En 1999, à l’issue d’un débat sur la représentation de la diversité dans le cinéma lesbien au Festival Cineffables, la prise de parole d’une gérante de bar connue pour ses discriminations au faciès déclenche l’indignation. En réaction, une quarantaine de lesbiennes issues « des migrations forcées, des colonisations (passées et présentes) et des descendantes de l’esclavagisme » se réunissent le 6 novembre, et décident de s’organiser pour « dénoncer les pratiques discriminatoires touchant les espaces festifs nocturnes » et « l’antiracisme humanisme de salon » qui caractérise le milieu lesbien. Pendant cinq ans, elles organiseront des évènements et rencontres à La Barbare, espace autogéré non-mixte à Bagnolet, et publieront un recueil de textes ainsi qu’une anthologie, Warriors/Guerrières (2001) pour faire connaître les œuvres des autrices et artistes lesbiennes racisées, étasuniennes ou francophones.
Nawo Crawford, activiste, et Paola Bacchetta, activiste et professeure d’études de genre et d’études féministes à l’Université de Californie à Berkeley (en ligne), échangeront à propos de leurs expériences au sein du Groupe du 6 Novembre, et de ses prolongements dans leurs vies et actions.
Nawo Carole Crawford, en tant que lesbienne racisée vivant en France, sait par expérience ce que c’est de ne pas être pleinement vue, compris·e, accepté·e dans notre authenticité, avec notre riche identité multiple. C’est pourquoi, elle est une activiste de longue date qui lutte pour les droits des femmes, des lesbiennes, des LGBTQ racisé·es et aussi, une activiste panafricaine, qui lutte pour l’indépendance de l’Afrique et contre le racisme envers les personnes de descendance africaine, les personnes de la diaspora africaine. Ainsi, quand elle était membre du Paris Black Pride entre 2017 et 2019, Nawo a voulu donner une plus grande visibilité aux LGBTQ racisé·es en France.
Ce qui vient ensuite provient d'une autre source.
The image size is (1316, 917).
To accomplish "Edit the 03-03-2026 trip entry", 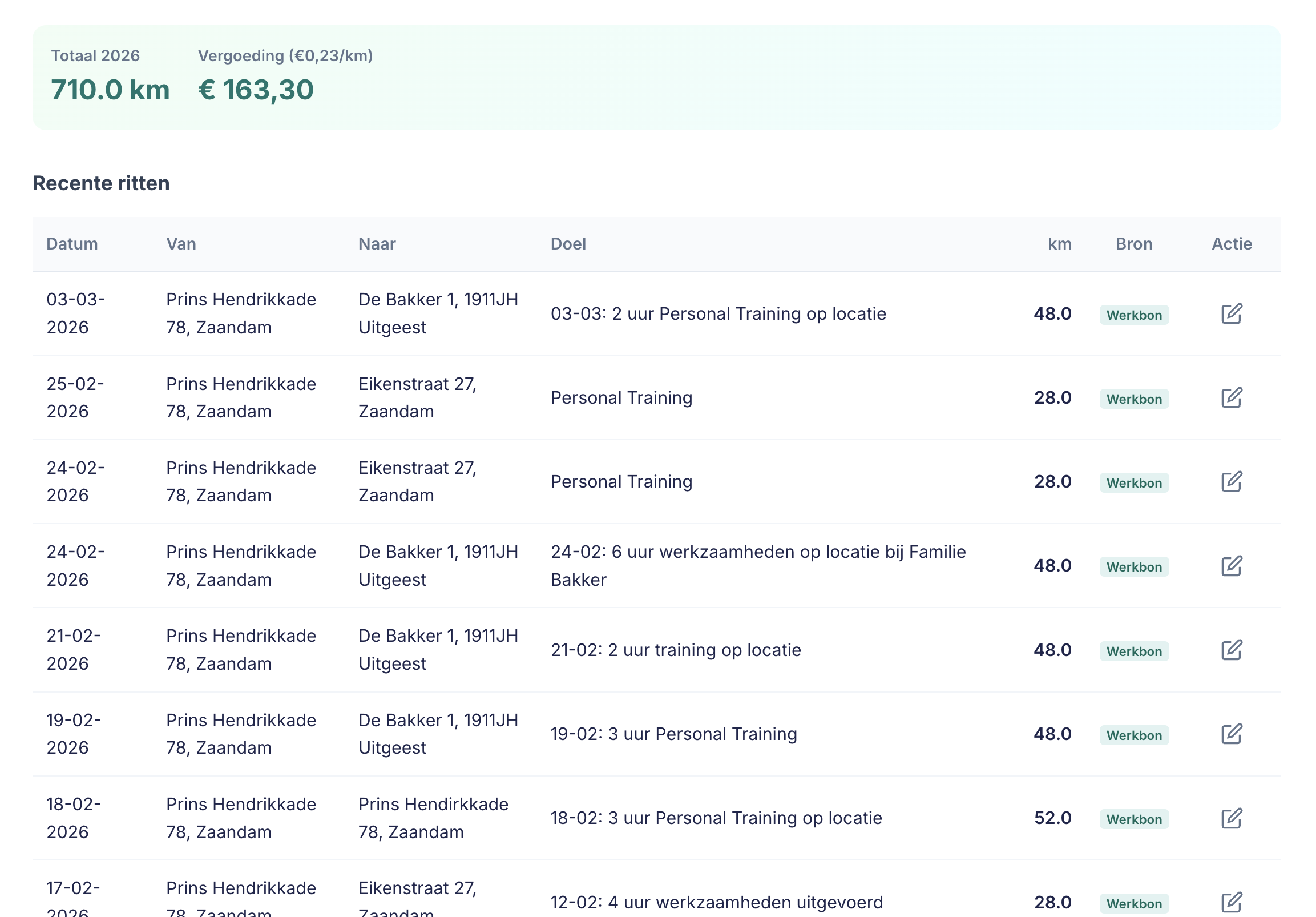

Paola Bacchetta est professeure et vice-chair pour la recherche au département d’études sur le genre à l’Université de Californie, Berkeley. Elle est la première directrice du Berkeley Gender Consortium, et dirige actuellement l’Institute for Gender and Sexuality Research. Ses livres incluent : Co-Motion : On Feminist and Queer Solidarities (à paraître, Duke) ; Fatima Mernissi For Our Times, coédité avec Minoo Moallem (Syracuse) ; Global Raciality : Empire, Postcoloniality, and Decoloniality, co-édité avec S. Maira, H. Winant (Routledge, 2019) ; Femminismi Queer Postcoloniali (coédité avec L. Fantone : Ombre Corte, 2015) ; Gender in the Hindu Nation (Women Ink, 2004) ; Right-Wing Women (co-édité avec M. Power, Routledge, 2002). Elle a publié 70 articles et chapitres de livres sur la théorie féministe, lesbienne et queer transnationale, la théorie décoloniale et les mouvements lesbiens et queers racisées. Activiste depuis longtemps, elle est co-coordinatrice du Decolonizing Sexualities Network.